Mi mamá me contó más de una vez, que los abuelos se fueron de luna de miel a Jubal; y que la Rosarito al ver,  en una vaqueada,  tanto ganado, perdió  el sentido y se desmayó.

Cuando todos mis tíos eran chicos aún, murió el abuelo Emeterio dueño de todo, porque el tío Ezequiel, su hermano había muerto primero,  soltero y sin descendencia, aunque con algunas señoritas herederas de último momento. 

En la dictadura del treinta y ocho le adjudicaron Jubal a un asesor del dictador. Pero como lo mal habido se lo lleva el diablo,  la hacienda se esfumó y mi abuela se dedicó a las otras. Ganado de lidia, de carne y de leche. Quesos, papas, caña, frutas y trapiche. Desde el páramo hasta el río Chanchán, las haciendas producían todo y en todos los climas.

No sé cómo lo hizo. Cientos de trabajadores, nueve haciendas, siete hijos, un séquito de empleados y la comercialización en la Costa, los quesos, el trapiche, caballos, mulas, el páramo y los malos caminos en el invierno. La Rosarito pudo con todo, con sus hermanas mal casadas y sus sobrinos, con sus siete hijos, de los cuales una nació con parálisis progresiva, con los mendigos del pueblo, con los curas y las monjas, con el terreno para el dispensario médico. 

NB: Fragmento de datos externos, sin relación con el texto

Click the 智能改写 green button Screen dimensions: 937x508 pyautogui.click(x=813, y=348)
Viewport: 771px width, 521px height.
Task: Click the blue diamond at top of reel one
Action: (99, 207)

Pudo con la educación en el extranjero de sus hijos profesionales, con las carreras de sus sobrinos y ahijados,  con el matrimonio de las tres hijas, la soltería y la parálisis total  de la Colombita y su deceso. Diecisiete habitaciones conformaban  la casa grande, donde vivía el marido separado de la hermana de mal carácter, el comisario, la profesora laica, y todo funcionario de la zona, porque el pueblo no contaba con un hotel.

La casa grande era un silo donde muchas manos se movían para desgranar, ensacar cereales, amasar el pan, matar ratones y degollar gallinas al son del rezo del Santo Rosario y las letanías en latín inventado.

 De cómo llegó La Dolorosa  a ser parte de la casa grande hay  muchas versiones que se han perdido en los tiempos de los galones tripulados por santos. Mi papá asegura que esta imagen no es la original, que esa se volvió cenizas en un incendio de la capilla.

Lo que sé es que yo dormía con mi abuela que olía a talco de rosas; que al pie de la cama dormitaba la Pelusa, mi perra castellana,  con la que corría por los inmensos corredores,  patios internos y jardines. Quieta  y jadeante esperaba que yo terminara mi rezo a la Virgencita,  que silente sufría entre los sirios de la capilla de la gran casona.

Juntas, la Pelusa y yo,  partíamos tras las portentosas mujeres de negro cuando arrancaba, con trompetas lúgubres, la procesión de la Virgen Dolorosa.